Introduction
Loop Engineering provides practical patterns and CLI tools for building deterministic, repeatable AI agent workflows. Instead of one-shot prompting, it helps developers design structured loops where agents iterate on tasks with clear convergence criteria and cost controls.
What Loop Engineering Does
- Provides CLI tools (loop-init, loop-audit, loop-cost) for agent workflow management
- Includes starter templates for common loop patterns like review-fix-verify cycles
- Estimates token cost before running expensive multi-turn agent interactions
- Audits existing agent configurations for anti-patterns and inefficiencies
- Documents proven orchestration patterns from production deployments
Architecture Overview
The toolkit consists of three CLI utilities backed by a shared configuration format. loop-init scaffolds a project with loop definitions in YAML. loop-audit analyzes your prompt chains and flags unbounded loops or missing exit conditions. loop-cost simulates token usage across the loop topology without calling any model.

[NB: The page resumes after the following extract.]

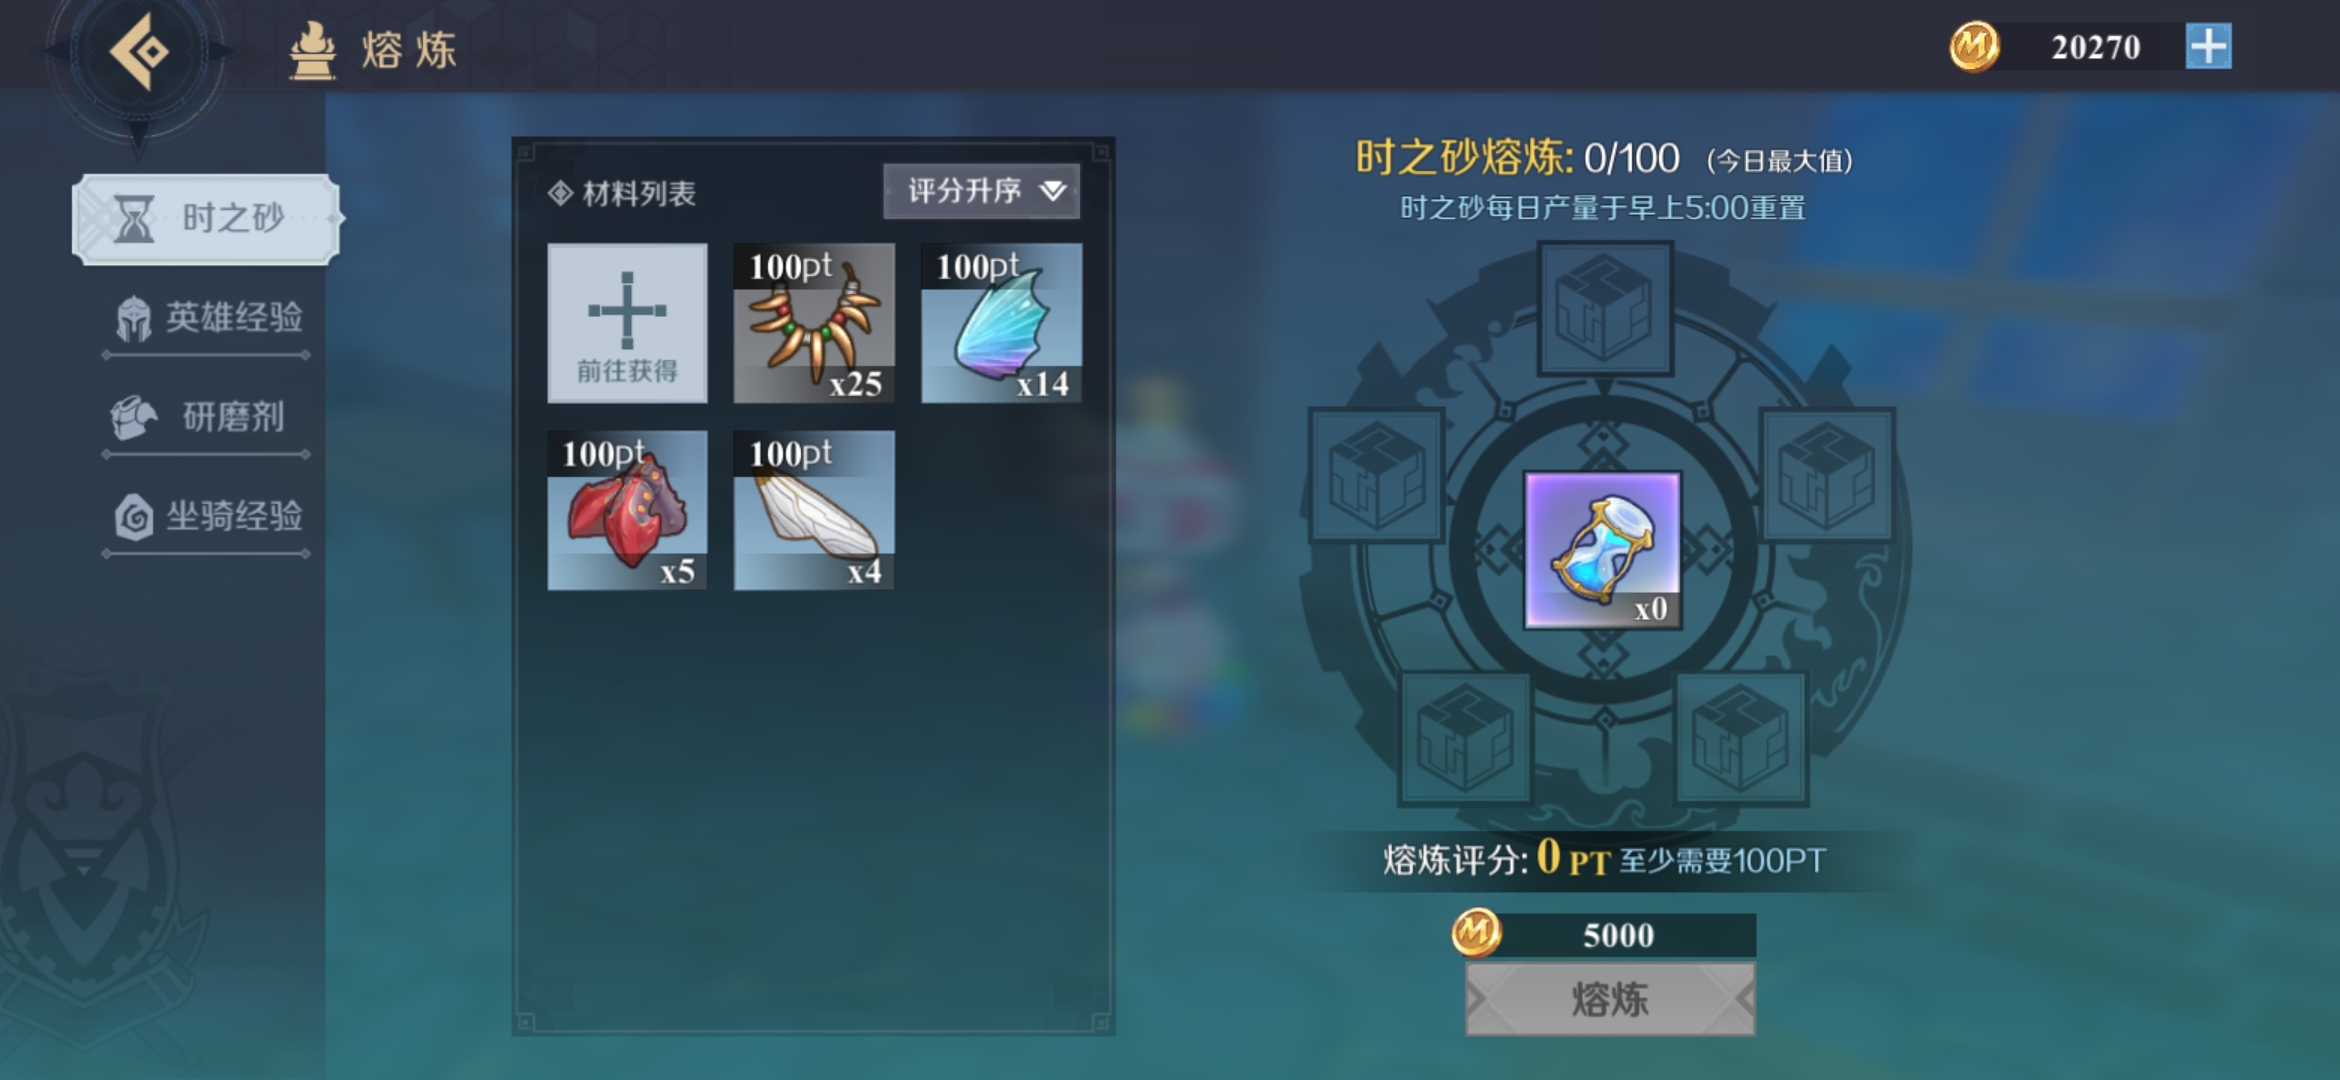Switch to the 英雄经验 tab

206,318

Self-Hosting & Configuration
- Install tools globally via npm or use npx for zero-install execution
- Configure loop definitions in a loops.yaml file at project root
- Set cost budgets and iteration caps per loop in configuration
- Integrates with any AI provider via environment variable configuration
- Works alongside Claude Code, Codex, Cursor, or custom agent setups
Key Features
- Cost estimation before execution prevents budget overruns
- Audit tool catches infinite loops and missing convergence criteria
- Starter templates for 12 common patterns (review, migrate, test, etc.)
- Provider-agnostic design works with any LLM backend
- Deterministic execution order makes debugging reproducible
Comparison with Similar Tools
- LangGraph — code-heavy DAG definition vs YAML-based loop patterns
- CrewAI — role-based multi-agent vs single-agent loop orchestration
- Temporal — general workflow engine vs AI-loop-specific tooling
- Dagger — CI/CD pipelines vs prompt-loop pipelines
- Claude Code workflows — built-in orchestration vs external loop management
FAQ
Q: Does this replace my AI coding agent? A: No. It orchestrates how you use your agent by defining structured iteration patterns around it.
Q: What is a loop in this context? A: A loop is a defined cycle of prompt-execute-evaluate steps with explicit exit conditions, iteration caps, and cost limits.
Q: Can I use this with local models? A: Yes, the tools are provider-agnostic. Configure any OpenAI-compatible endpoint.
Q: How does loop-cost estimate without calling a model? A: It counts tokens in your prompt templates and multiplies by expected iterations based on the loop topology.